RECORD EXCERPTS:
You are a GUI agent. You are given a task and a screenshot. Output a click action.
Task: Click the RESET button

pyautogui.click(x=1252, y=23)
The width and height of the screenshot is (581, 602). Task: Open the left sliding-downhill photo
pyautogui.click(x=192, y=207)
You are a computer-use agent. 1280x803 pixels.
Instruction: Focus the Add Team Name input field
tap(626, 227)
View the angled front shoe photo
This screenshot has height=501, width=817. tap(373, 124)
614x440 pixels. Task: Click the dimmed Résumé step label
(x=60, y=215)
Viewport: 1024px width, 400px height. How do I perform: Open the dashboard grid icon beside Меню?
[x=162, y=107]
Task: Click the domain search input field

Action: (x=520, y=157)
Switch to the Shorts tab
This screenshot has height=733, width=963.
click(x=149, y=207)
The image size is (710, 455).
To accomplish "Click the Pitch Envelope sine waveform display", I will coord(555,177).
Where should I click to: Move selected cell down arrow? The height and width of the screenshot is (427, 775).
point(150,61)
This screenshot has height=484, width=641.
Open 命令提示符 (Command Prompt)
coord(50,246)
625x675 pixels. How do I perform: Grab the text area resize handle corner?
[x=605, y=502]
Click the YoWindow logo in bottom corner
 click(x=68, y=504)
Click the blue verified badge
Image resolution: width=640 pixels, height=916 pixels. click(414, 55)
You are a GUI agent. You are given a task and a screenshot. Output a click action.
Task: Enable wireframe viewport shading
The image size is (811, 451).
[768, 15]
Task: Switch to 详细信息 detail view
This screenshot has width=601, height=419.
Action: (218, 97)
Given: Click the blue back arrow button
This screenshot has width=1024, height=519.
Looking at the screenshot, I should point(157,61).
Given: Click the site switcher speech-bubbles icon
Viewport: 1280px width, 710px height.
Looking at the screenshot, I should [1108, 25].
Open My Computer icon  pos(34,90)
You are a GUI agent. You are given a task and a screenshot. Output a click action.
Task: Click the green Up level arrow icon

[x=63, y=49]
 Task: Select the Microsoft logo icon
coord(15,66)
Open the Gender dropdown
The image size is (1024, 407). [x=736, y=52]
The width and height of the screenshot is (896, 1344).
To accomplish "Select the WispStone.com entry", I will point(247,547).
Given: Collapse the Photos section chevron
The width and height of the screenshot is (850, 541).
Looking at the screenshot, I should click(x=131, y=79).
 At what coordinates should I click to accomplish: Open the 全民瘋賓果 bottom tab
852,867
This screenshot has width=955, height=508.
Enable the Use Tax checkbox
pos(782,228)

TO DO: Please set down the entire material above exactly as presented.

ANSWER:
You are a GUI agent. You are given a task and a screenshot. Output a click action.
Task: Click the RESET button

pyautogui.click(x=1252, y=23)
The width and height of the screenshot is (581, 602). Task: Open the left sliding-downhill photo
pyautogui.click(x=192, y=207)
You are a computer-use agent. 1280x803 pixels.
Instruction: Focus the Add Team Name input field
tap(626, 227)
View the angled front shoe photo
This screenshot has height=501, width=817. tap(373, 124)
614x440 pixels. Task: Click the dimmed Résumé step label
(x=60, y=215)
Viewport: 1024px width, 400px height. How do I perform: Open the dashboard grid icon beside Меню?
[x=162, y=107]
Task: Click the domain search input field

Action: (x=520, y=157)
Switch to the Shorts tab
This screenshot has height=733, width=963.
click(x=149, y=207)
The image size is (710, 455).
To accomplish "Click the Pitch Envelope sine waveform display", I will coord(555,177).
Where should I click to: Move selected cell down arrow? The height and width of the screenshot is (427, 775).
point(150,61)
This screenshot has height=484, width=641.
Open 命令提示符 (Command Prompt)
coord(50,246)
625x675 pixels. How do I perform: Grab the text area resize handle corner?
[x=605, y=502]
Click the YoWindow logo in bottom corner
 click(x=68, y=504)
Click the blue verified badge
Image resolution: width=640 pixels, height=916 pixels. click(414, 55)
You are a GUI agent. You are given a task and a screenshot. Output a click action.
Task: Enable wireframe viewport shading
The image size is (811, 451).
[768, 15]
Task: Switch to 详细信息 detail view
This screenshot has width=601, height=419.
Action: (218, 97)
Given: Click the blue back arrow button
This screenshot has width=1024, height=519.
Looking at the screenshot, I should point(157,61).
Given: Click the site switcher speech-bubbles icon
Viewport: 1280px width, 710px height.
Looking at the screenshot, I should [1108, 25].
Open My Computer icon  pos(34,90)
You are a GUI agent. You are given a task and a screenshot. Output a click action.
Task: Click the green Up level arrow icon

[x=63, y=49]
 Task: Select the Microsoft logo icon
coord(15,66)
Open the Gender dropdown
The image size is (1024, 407). [x=736, y=52]
The width and height of the screenshot is (896, 1344).
To accomplish "Select the WispStone.com entry", I will point(247,547).
Given: Collapse the Photos section chevron
The width and height of the screenshot is (850, 541).
Looking at the screenshot, I should click(x=131, y=79).
 At what coordinates should I click to accomplish: Open the 全民瘋賓果 bottom tab
852,867
This screenshot has width=955, height=508.
Enable the Use Tax checkbox
pos(782,228)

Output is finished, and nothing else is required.